Your task:
The range runs from the line containing "Screen dimensions: 1413x726" to the last line of the entries. Copy that range exactly, omitting pictures.

Listed entries:
-- Opening Marker --
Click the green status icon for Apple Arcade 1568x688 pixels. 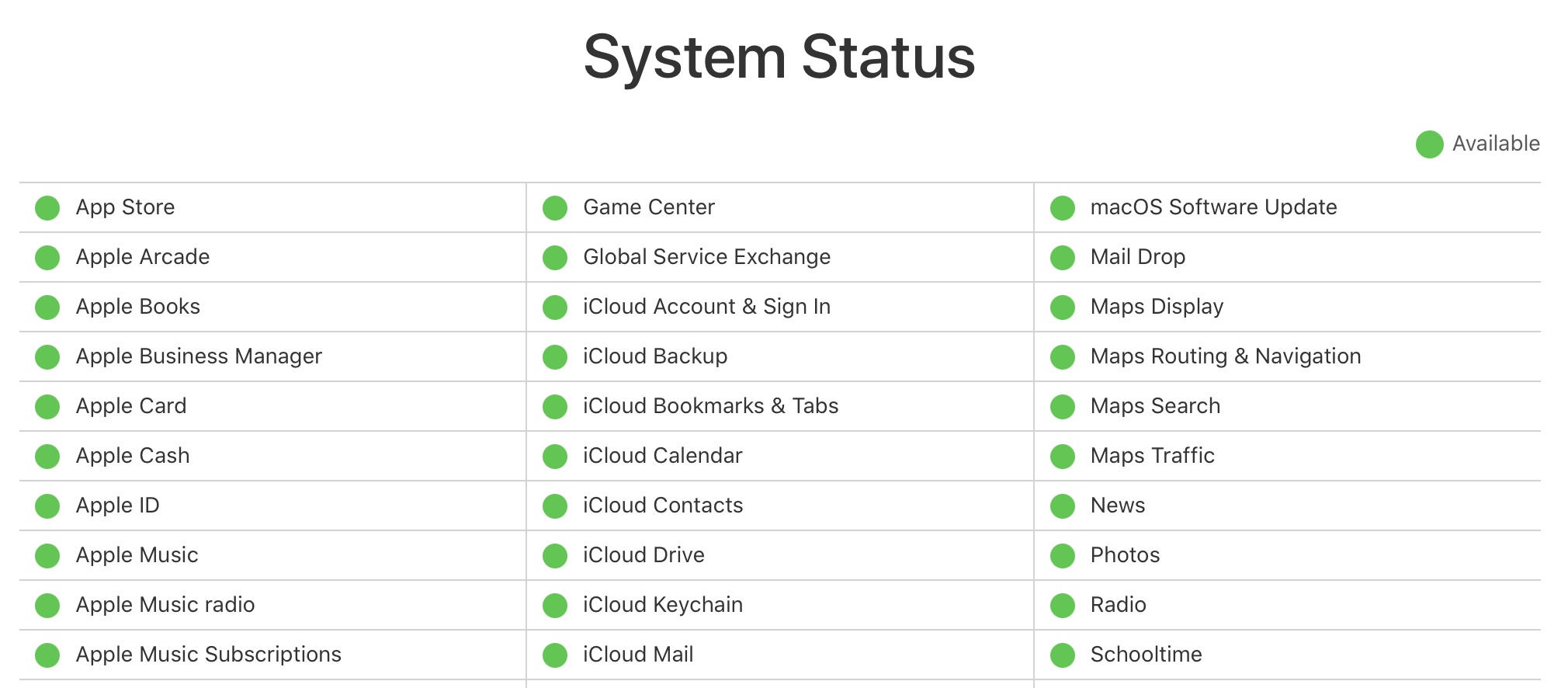pyautogui.click(x=47, y=258)
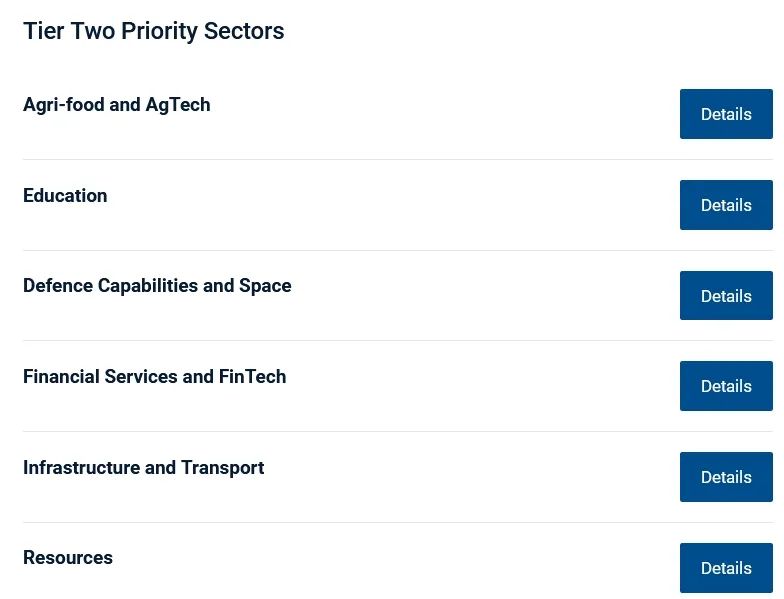Click the Education sector heading
Screen dimensions: 784x599
(x=65, y=196)
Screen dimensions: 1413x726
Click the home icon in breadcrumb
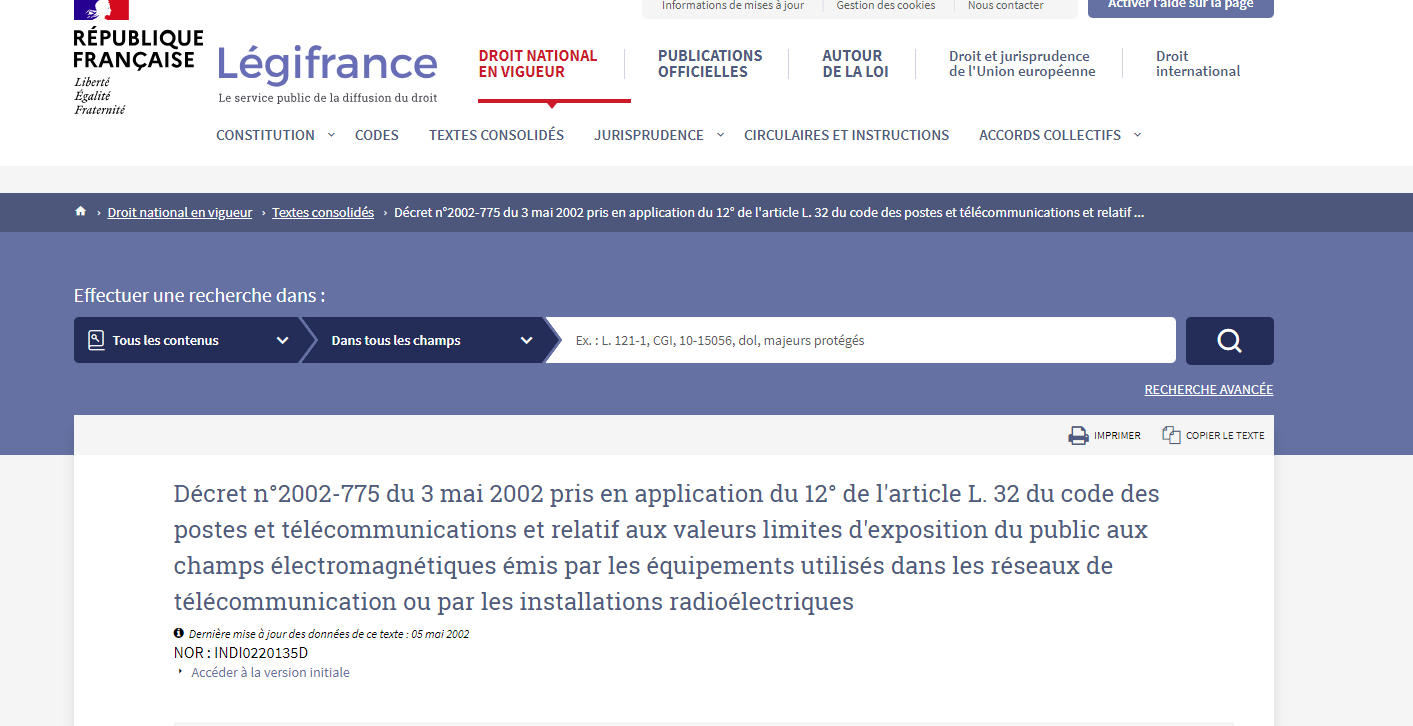80,212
-- Closing Marker --
Exercise response:
Screen dimensions: 1413x726
Click the home icon in breadcrumb
80,212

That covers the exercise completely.